Thursday Dec 12, 2024
Monday, 27 April 2020 00:25 - - {{hitsCtrl.values.hits}}
In the midst of the COVID-19 pandemic Sri Lanka is moving towards a potential constitutional crisis this week as the Vote on Account (VoA) lapses on 30 April, which could also have significant impact on the economy.
Already there have been grave concerns raised by different parties given that Parliamentary Elections will not be held before the constitutionally mandated 2 June deadline. However, with President Gotabaya Rajapaksa steadfastly insisted he will not reconvene Parliament and also dismissed the Election Commission appeal to seek clarification from the Supreme Court.
Even though the public may be largely dismissive of the constitutional requirements, it places additional strain on the country’s economy. Fitch Ratings last week downgraded Sri Lanka’s sovereign rating, citing, among other reasons, the debt sustainability of Sri Lanka.
The international rating agency pointed out that with postponed elections and no policy clarity available due to the non-existence of a Budget for 2020, it would be harder for the Government to negotiate assistance from multilateral organisations including the International Monetary Fund (IMF) or indeed even to conclude the existing $1.5 billion Extended Fund Facility (EFF) that was extended by one year following the constitutional crisis in 2018 that also led to a sovereign ratings downgrade.
With the Vote on Account (VoA) lapsing the Government may lose the legal right to raise debt on behalf of the State. From May to December Sri Lanka has to repay $3.2 billion with about $7.2 billion in reserves, which will almost certainly precipitate a balance of payments crisis. With public revenue worsened by ill-timed tax cuts announced last December, and subsequently exacerbated by COVID-19, Sri Lanka’s Budget deficit is estimated to be above 9% for this year and its debt to GDP ratio to rise substantially to 94% of GDP and 96% of GDP in 2021.

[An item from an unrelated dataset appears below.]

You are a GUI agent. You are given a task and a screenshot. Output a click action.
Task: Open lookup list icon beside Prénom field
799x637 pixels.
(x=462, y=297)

Once the VoA lapses the legal authority of the Government to raise funds will be under question. In such an instance the Finance Ministry ordering the Central Bank to raise funds could raise alarms in international markets. This pushes the country into a high level of uncertainty it can ill afford at this point.
In addition there are almost daily calls from different sectors for Government support but other than putting a Task Force for Economic Revival in place there has been no announcement of a cohesive policy framework and strategy to get the economy out of the doldrums. The banking industry has already called for the Government to widen its COVID-19 economic response and cautioned against placing too much responsibility on banks and finance companies. But the Government’s options are few.

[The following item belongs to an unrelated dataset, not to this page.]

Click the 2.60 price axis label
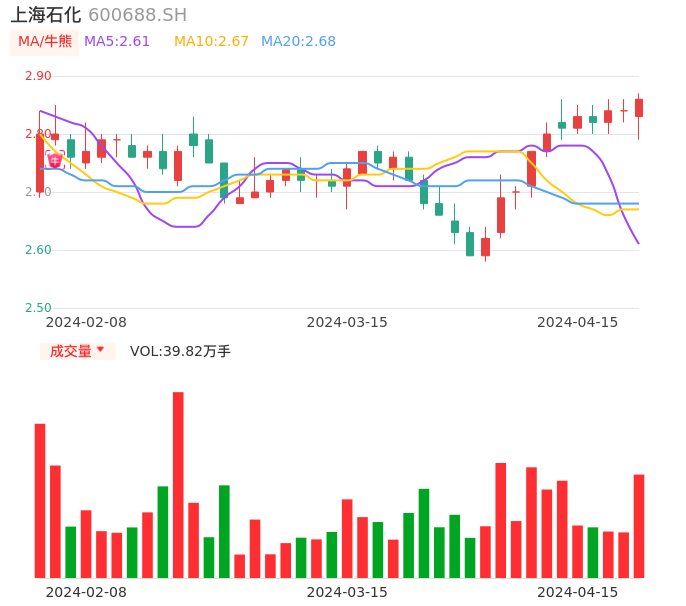 [38, 250]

Much damage was done to Sri Lanka’s reputation and credibility during the last Constitutional crisis in 2018. The same should not be allowed to happen again, with or without COVID-19, especially when there are alternatives within the Constitution to address the situation.
So far the Government appears to be attempting to muddy the waters by trotting out dangerous legal precedents and sending out press statements that their actions have the approval of Buddhist religious leaders but this will not mitigate the dangers the country is facing. The steps taken by the Government in the coming days will be defining ones.